The first season of the Drive to Survive, which chronicles the annual March-November/December schedule of the F1 race calendar, covered the 2018 season, with the next two seasons (and forthcoming fourth one) following hard upon, year by year, through 20202. That puts the first race of season three squarely in the second week of March of last year, which is where we somewhat uncomfortably find ourselves in the first episode of season 3, as COVID spread across the world.
Spoiler alert: The race eventually gets cancelled, but in the mid-March days before the Australian Grand Prix was officially nixed the entire F1 world descended on Melbourne as if nothing was wrong, only to go through the same steps as the NBA in shutting things down (the NBA shutdown happens when they’re in Australia, and is a character in the story.)
Up until the last minute, though, they’re intent on running the race, and at the normal pre-race press conference with the top drivers, Lewis Hamilton—a historically dominant F1 champion who’s a near-perfect cross of Roger Federer and Tiger Woods—was the only racer or team manager with enough power or good sense to ask why they were all ignoring the virus in the room and continuing with a mass gathering in what was clearly a pandemic.
He was then asked why he though that F1 would do such a thing.
“Cash is king,” he said, and the slogan lends itself to the Drive to Survive episode about all this.
Which brings us to baseball.
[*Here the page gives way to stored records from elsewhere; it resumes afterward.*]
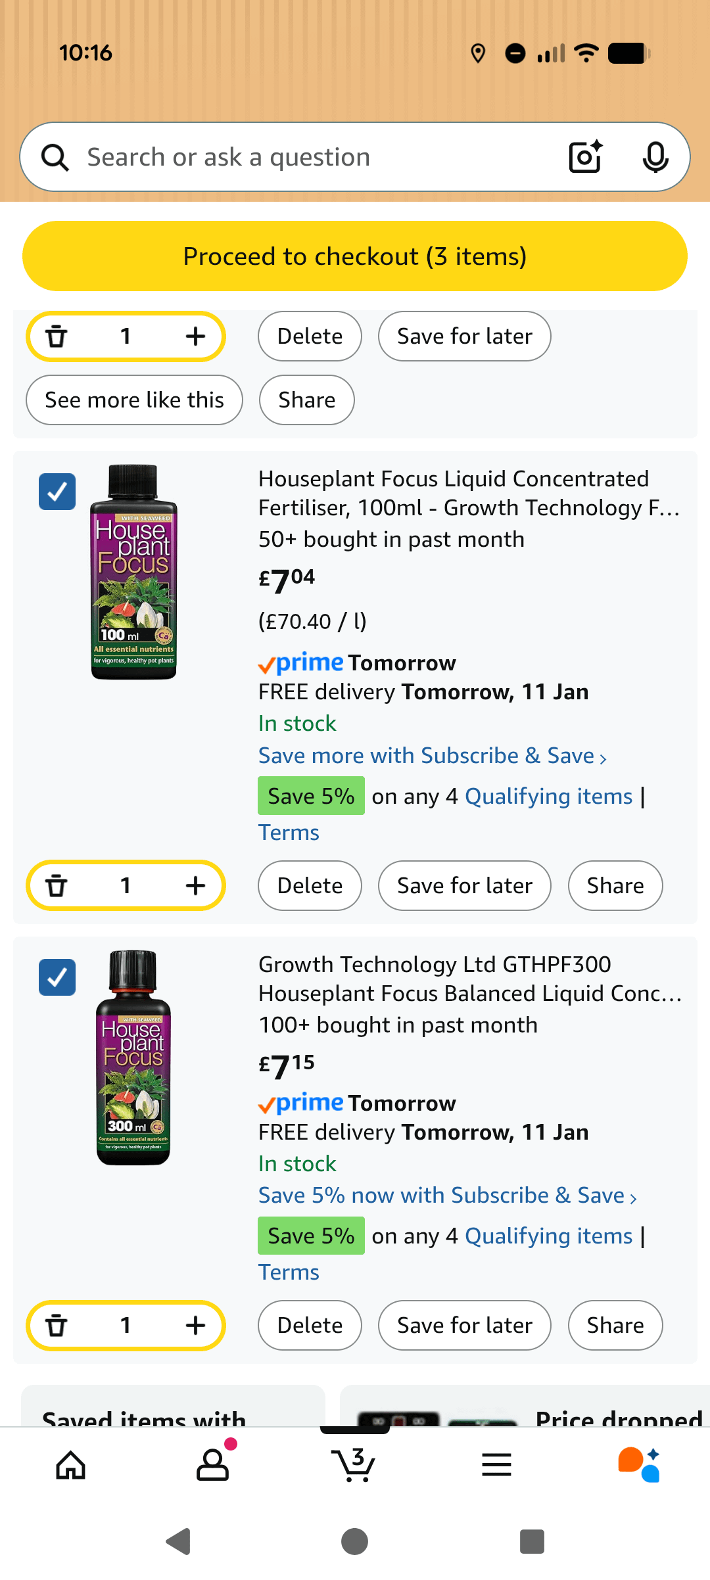This screenshot has height=1580, width=710.
Task: Tap the cart icon showing 3 items
Action: (x=355, y=1465)
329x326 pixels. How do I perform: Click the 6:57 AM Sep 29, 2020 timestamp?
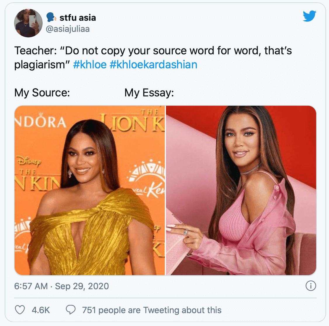pyautogui.click(x=61, y=286)
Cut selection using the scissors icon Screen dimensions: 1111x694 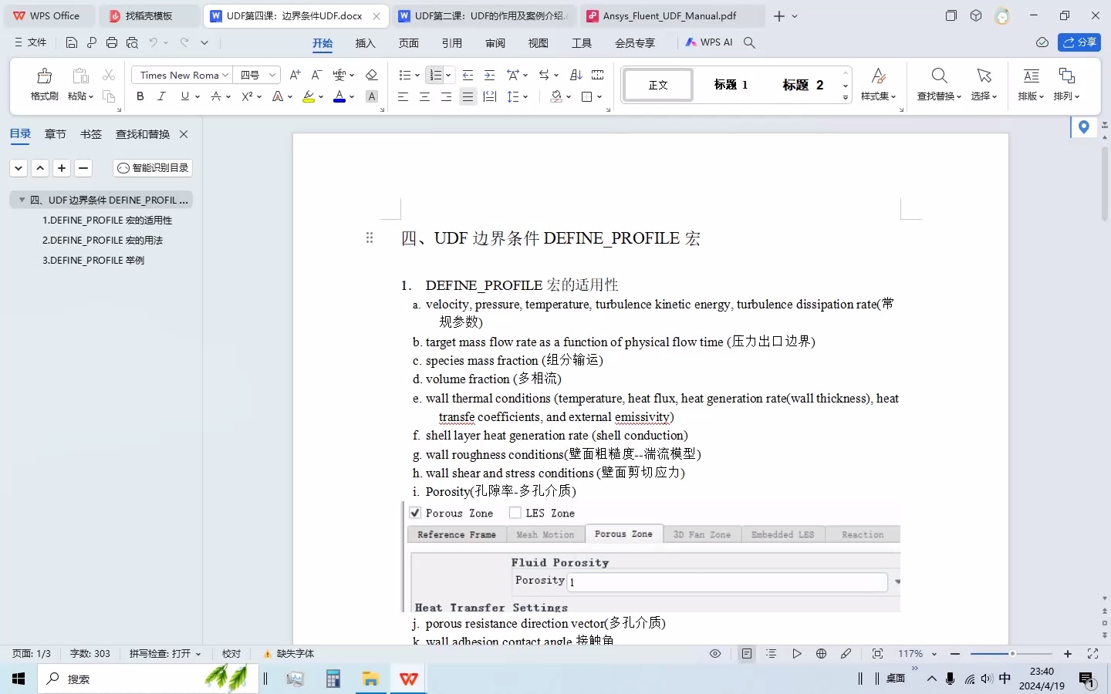point(109,75)
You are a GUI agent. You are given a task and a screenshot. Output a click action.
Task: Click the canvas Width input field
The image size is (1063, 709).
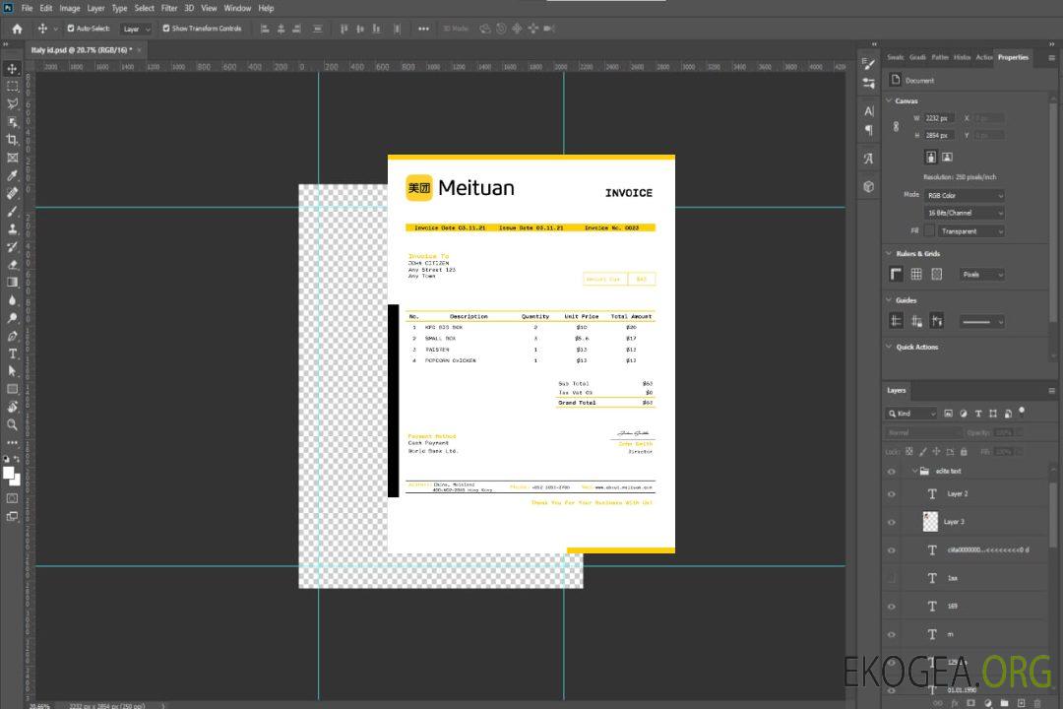pos(940,118)
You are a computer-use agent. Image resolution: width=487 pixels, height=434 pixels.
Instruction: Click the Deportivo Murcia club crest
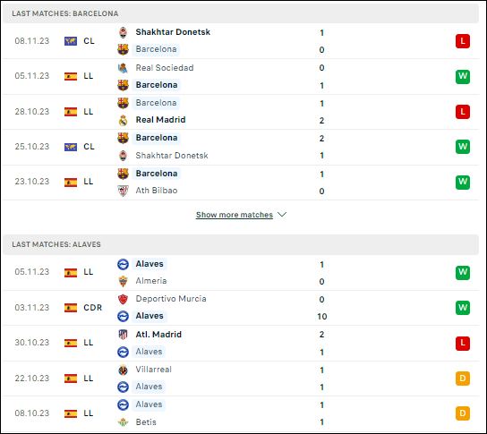coord(123,299)
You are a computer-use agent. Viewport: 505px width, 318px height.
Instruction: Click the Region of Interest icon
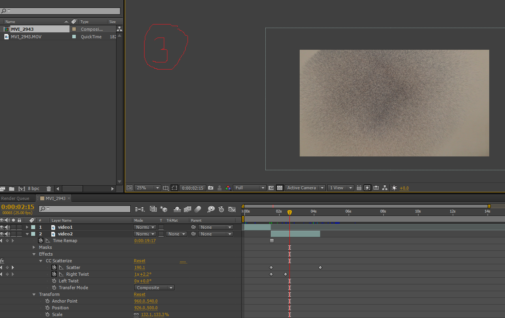[x=271, y=188]
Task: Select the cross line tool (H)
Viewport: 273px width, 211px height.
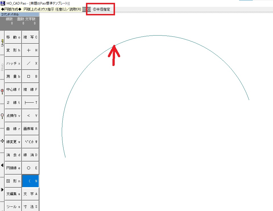Action: (x=30, y=50)
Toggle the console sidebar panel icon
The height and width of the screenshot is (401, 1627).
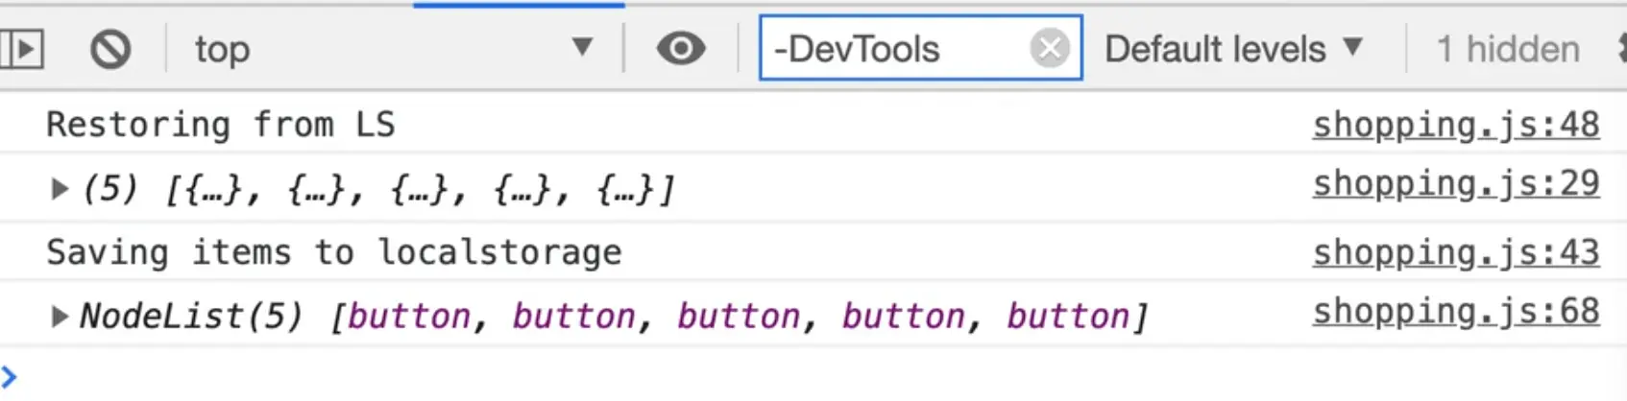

Our lockout is nearing its third month, and whether it ends Monday or in March or in May, it will eventually end, and there will be baseball. “Cash is king” works both ways: No baseball means no money, whereas no baseball for a little bit means just a little bit of money up front. Everyone wants the games to happen eventually. That’s why we’re all here.
That said, the lockout can and often does feel unnecessary and self-defeating, but I’m not here to complain about that. I’m here to laugh at the audacity of the Red Sox, and basically every other team, for selling tickets to spring training and regular season games as if nothing is amiss, not unlike Lewis Hamilton wondering if the world around him hadn’t gone completely mad in Melbourne.
I get the emails from the team in my inbox, and I can’t believe it. Seats at JetBlue go on sale one day, Opening Day another. Act now! Yes, you get your money back if the games are canceled, but not the money for your plane tickets, hotel rooms, etc. Opening Day? Maybe it happens as scheduled and maybe it doesn’t, so I guess I understand it, but spring training? It seems potentially crazy and misleading to sell the seats now, even with a guaranteed refund baked in. Just saying.
Ultimately I understand it, because and the leagues are here to make money, especially because of what ended up happening in 2020 in the days leading up to Melbourne and beyond. Rich people largely don’t make money by accident. They know what they’re doing. The Red Sox know what they are doing. So, hopefully, does anyone buying the tickets. But if you don’t, and you want my advice, here it is: Don’t!